Е.: Ещё более после крейзы. Вот решил я записать альбом, летом 1986-го: «Красный альбом». Мне не дали. То есть человека, который мне принес аппаратуру на дом, взяли в ГБ и пригрозили тем, что если он не заберет у меня аппаратуру, то у него будут неприятности с работой, с женой, с детьми и т. п. Он пришёл, у меня всю аппаратуру забрал, извинился и ушёл. Потом про нас появилась статья в местной газете, которая называлась «Под чужим голосом» <«С чужого голоса». – Ред.>, поносная статья. Это было в конце мая 1986-го. Статья обошла весь Омск, после чего появился очень нездоровый ажиотаж. Меня поставили в статье как фашиста-диссидента какого-то, дебила совершенного. Причём именно как фашиста. Про нас стали ходить слухи, что свастики на домах рисуем, огромные, вызывают бригады маляров, которые эти свастики закрашивают, то есть бред пошёл. Тут я познакомился с одним человеком, у него была студия своя, подпольная. И он предложил нам свои услуги. Мы с ним поговорили, во многих вопросах сошлись. И записали в 1986 году совместно «Красный альбом» в акустическом варианте. Этот альбом был и в Питере, и в Москве. С очень хорошим качеством, как на пластинке, впервые за всё время. Звучок типа АКВАРИУМА: бонги, губная гармошка, бас, акустическая гитара. Но мне он вообще-то не понравился. И как раз мы познакомились с этой группой ПИК ЭНД КЛАКСОН. Они меня пригласили в качестве продюсера и басиста на запись их альбома «Лечебница». Мы с ними записались, оказалось, что это по кайфу, и мы стали сотрудничать. Зимой они записали альбом «С Новым годом», декабрь 1986 года. Мне нужна была аппаратура, нужны были музыканты. Мы очень много записывали в домашних условиях, но качество не получалось, и мы решили, что надо покупать всё своё. Мы купили ударную установку, всякие там микшеры, микрофоны. У нас электронщик был свой в группе. В марте 1987-го ребята записали с довольно высоким качеством альбом «Лишние звуки», тоже имеет распространение большое, там «Саботаж» – песня известная. После был записан «Адольф Гитлер», затем аппаратуру я свёз к себе домой и в течение месяца (записал) свои пять альбомов, все песни, которые накопились за это время.
А.: В одиночку?
Е.: В одиночку. То есть накладывал все инструменты сам. Просто чтобы не разучивать партии, не канителиться. И собираюсь записать первые два альбома по-новому, и они будут распространяться наравне со всеми.

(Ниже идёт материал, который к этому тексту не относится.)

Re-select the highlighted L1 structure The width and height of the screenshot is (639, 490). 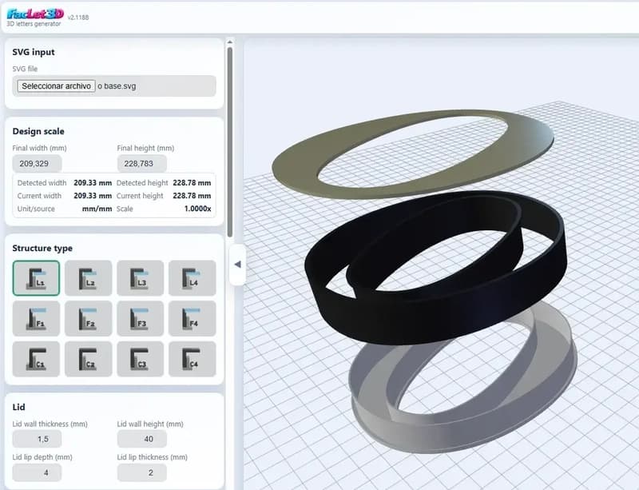tap(37, 278)
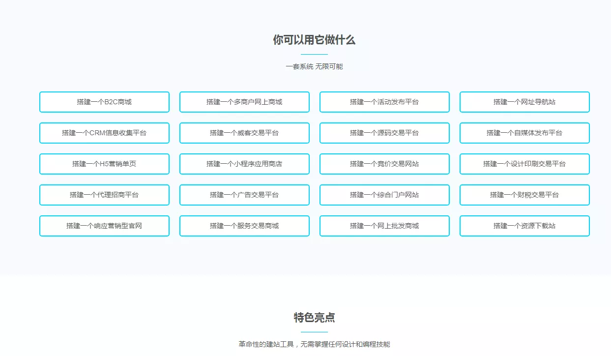Open 搭建一个代理招商平台 button
Viewport: 611px width, 356px height.
click(104, 195)
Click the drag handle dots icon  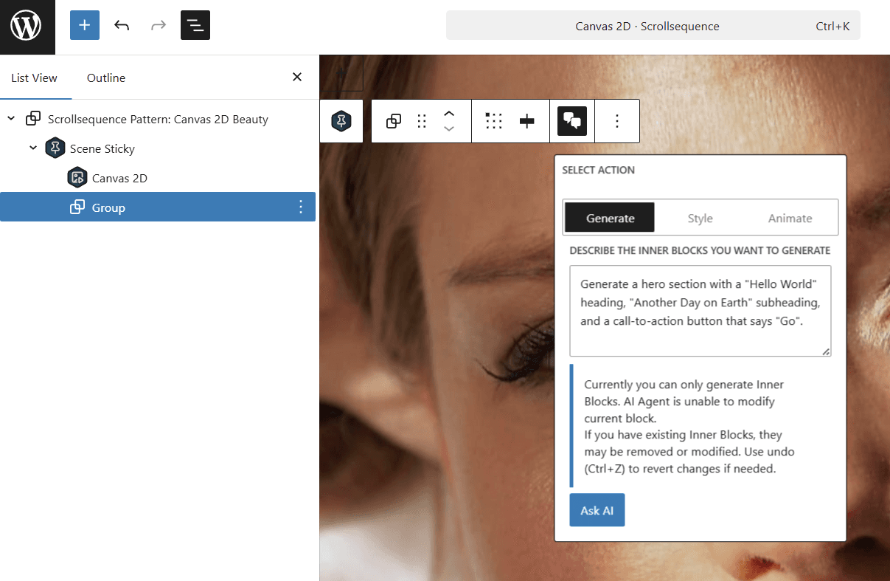pyautogui.click(x=422, y=121)
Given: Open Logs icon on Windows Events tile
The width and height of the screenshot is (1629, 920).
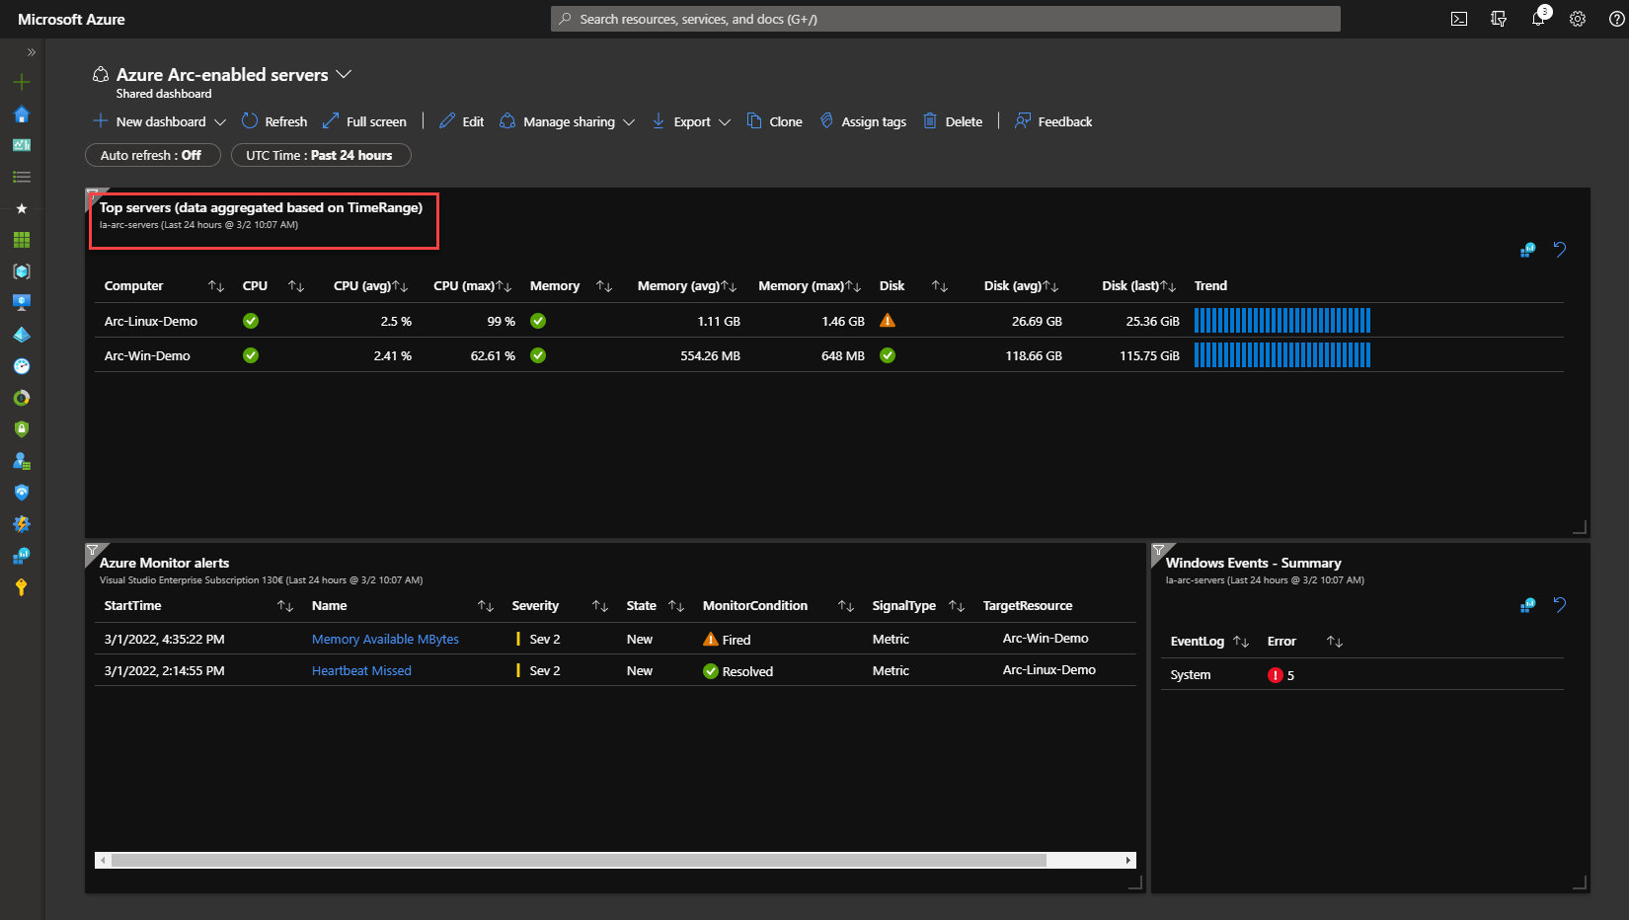Looking at the screenshot, I should click(1527, 605).
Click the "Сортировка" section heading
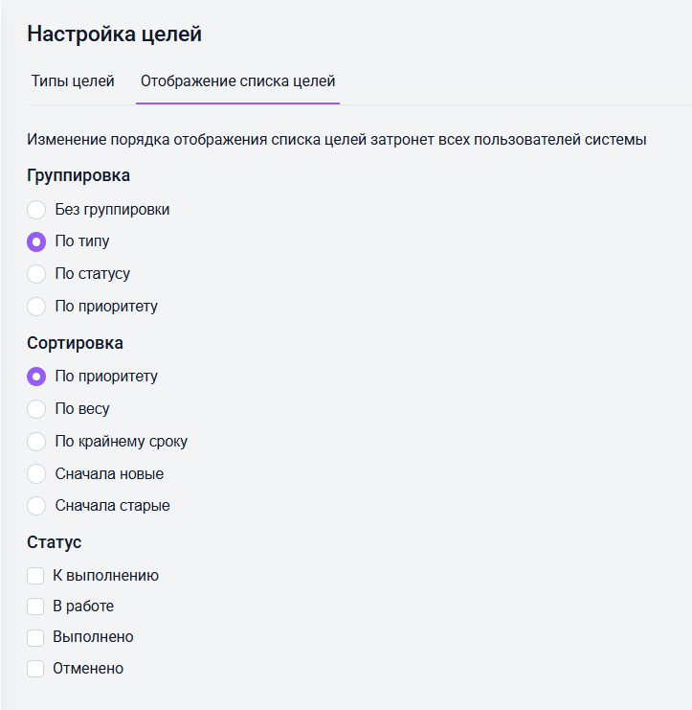The image size is (692, 710). click(x=75, y=343)
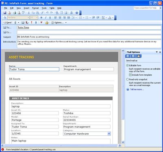163x152 pixels.
Task: Attach a file using the paperclip icon
Action: tap(15, 22)
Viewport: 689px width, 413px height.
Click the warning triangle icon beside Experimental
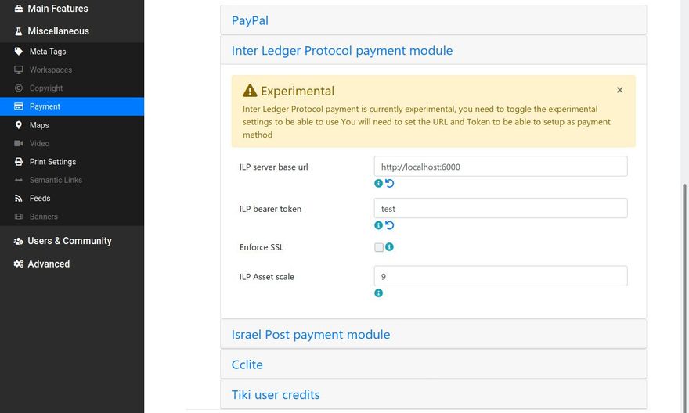click(250, 91)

А.: А остальные пять альбомов как называются?
Е.: По-новому я записал в электрическом варианте «Красный альбом», альбом «Хорошо!», альбомы «Тоталитаризм», «Мышеловка» и последний – «Некрофилия». Перед записью этого альбома мы съездили на рок-фестиваль в Новосибирск и там отыграли программу «Адольф Гитлер» плюс несколько моих старых песен как «Гражданскую Оборону». Сейчас всё это ходит как зальник и называется «ГРАЖДАНСКАЯ ОБОРОНА ЖИВЬЁМ, новосибирский фестиваль». Шесть альбомов получилось, плюс два ранних.
Р.: Понятно. А что это за история с венком начальнику ГБ?

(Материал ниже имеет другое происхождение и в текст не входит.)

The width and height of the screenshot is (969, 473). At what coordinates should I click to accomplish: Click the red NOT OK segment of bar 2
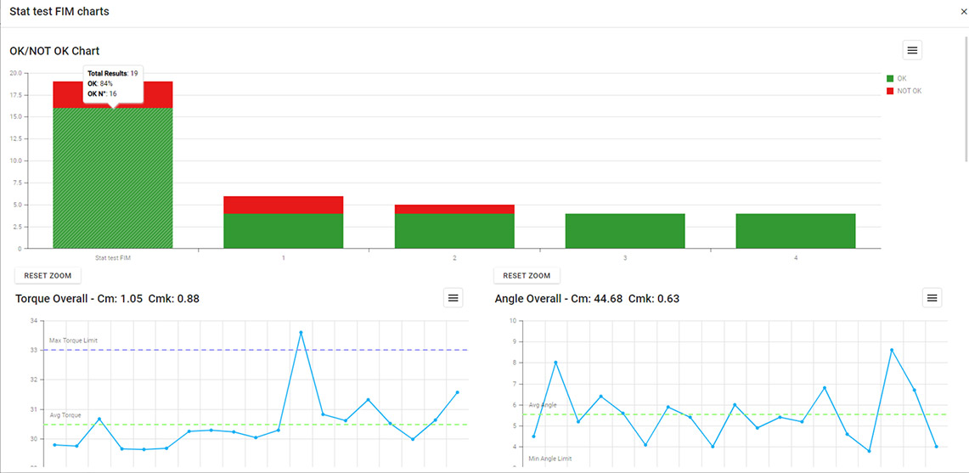click(454, 209)
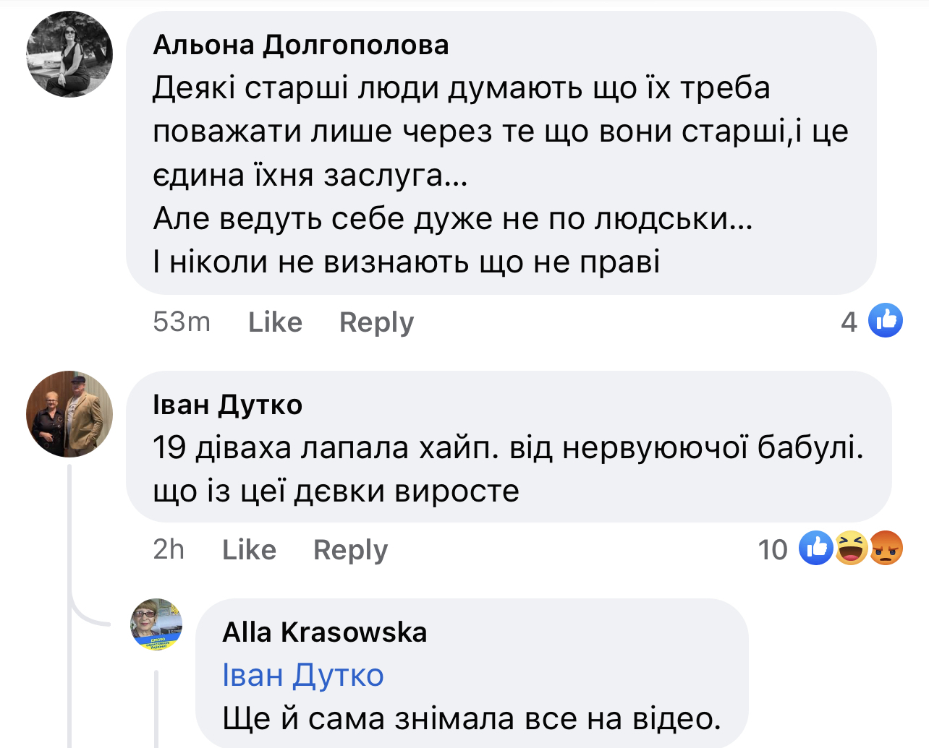Open Альона Долгополова's profile picture
929x748 pixels.
pyautogui.click(x=69, y=54)
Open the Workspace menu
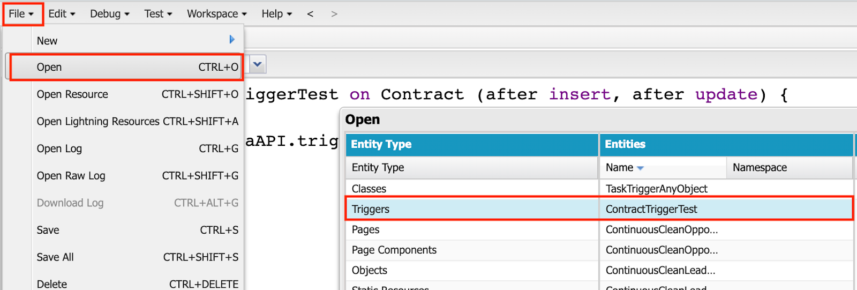The width and height of the screenshot is (857, 290). (x=216, y=14)
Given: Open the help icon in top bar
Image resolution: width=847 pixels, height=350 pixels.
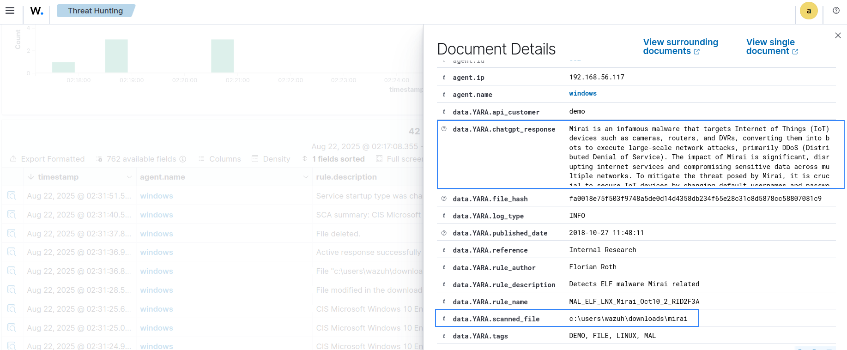Looking at the screenshot, I should point(836,11).
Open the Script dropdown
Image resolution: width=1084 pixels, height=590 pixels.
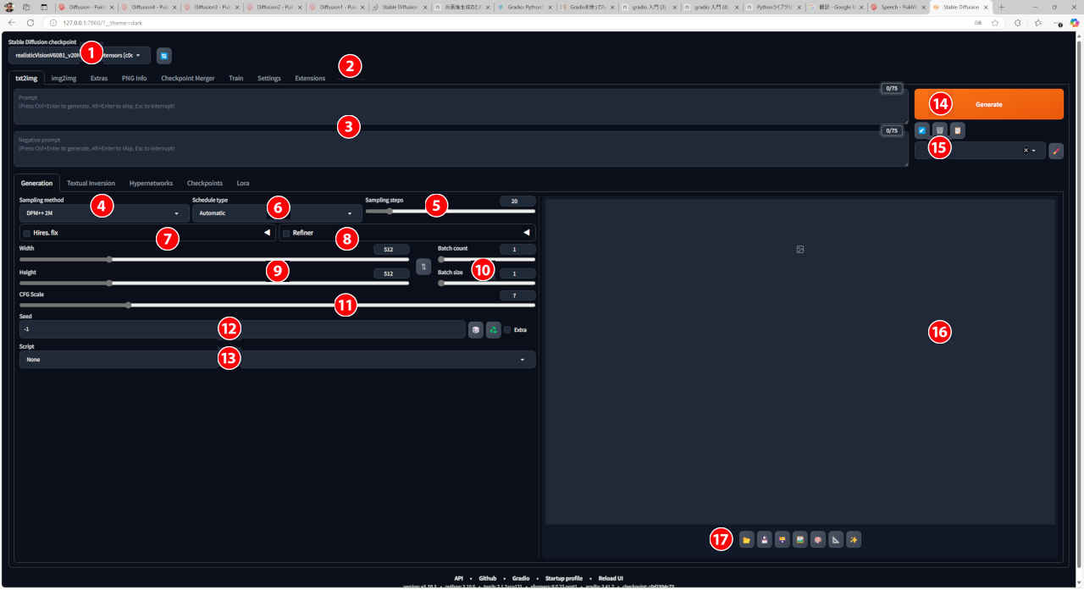pos(277,360)
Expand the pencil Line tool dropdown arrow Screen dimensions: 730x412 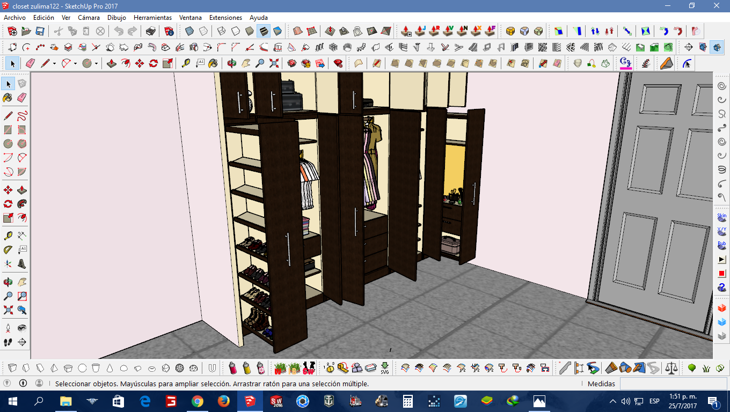[x=54, y=64]
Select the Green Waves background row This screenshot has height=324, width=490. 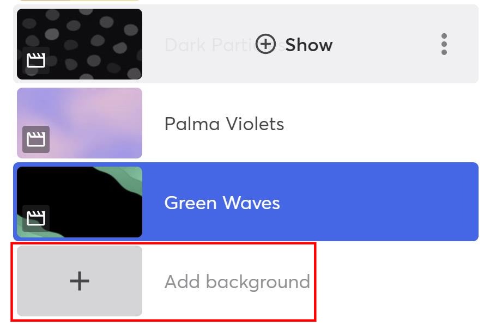pyautogui.click(x=245, y=202)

Е.: Это я не знаю, первый раз такое слышу. Какой венок начальнику ГБ?
Р.: Не покупали?
Е.: Нет.
Р.: Нам Вульфсон рассказывал.
Е.: Не было никаких венков.
Ш.: Вульфсон нам так и сказал, что вы купили венок начальнику ГБ и послали, так и сказал.
(Перед глазами встает Шапа, по-митьковски разводящий руками и с выражением недоумения на лице: вот ведь Вульфсон сказал, а тут на тебе!)

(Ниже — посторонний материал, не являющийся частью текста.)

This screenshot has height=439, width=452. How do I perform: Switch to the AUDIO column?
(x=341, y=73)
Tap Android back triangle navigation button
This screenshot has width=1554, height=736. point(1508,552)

Е.: Нет, всё это лажа. Просто у нас одного майора, Мешкова Владимира Васильевича, сняли за что-то. Мы хотели сделать акцию: прийти домой, принести ему цветочков, яблочков, как больному, и так далее, тортик ему купить, а потом решили, что это дорого будет – торт покупать.
А.: Какие ты видишь перспективы, ближайшие для твоей группы?
Е.: Приеду, запишу новый альбом. Сейчас я набрал новый состав. Янка вот сочиняет тексты и играет на басе и на гитаре, на басе довольно хорошо, что удивительно.
А.: И тексты сочиняет?
Е.: Да, и тексты сочиняет. Она сейчас в Питере осталась, на НОЛЬ хотела сходить.
А.: Передавай ей привет от ИНСТРУКЦИИ.
Е.: Вообще-то баба-панк, к хиппизму отношения не имеет, чистый панк агрессивный. Причем ужасно любит панк-рок, только его и слушает, и вообще тащится.
А.: Я очень рад, наша баба.
Е.: И барабанщик у меня появился новый – Манагер. Он, кстати, менеджер нашей группы, так что мы втроём играть будем.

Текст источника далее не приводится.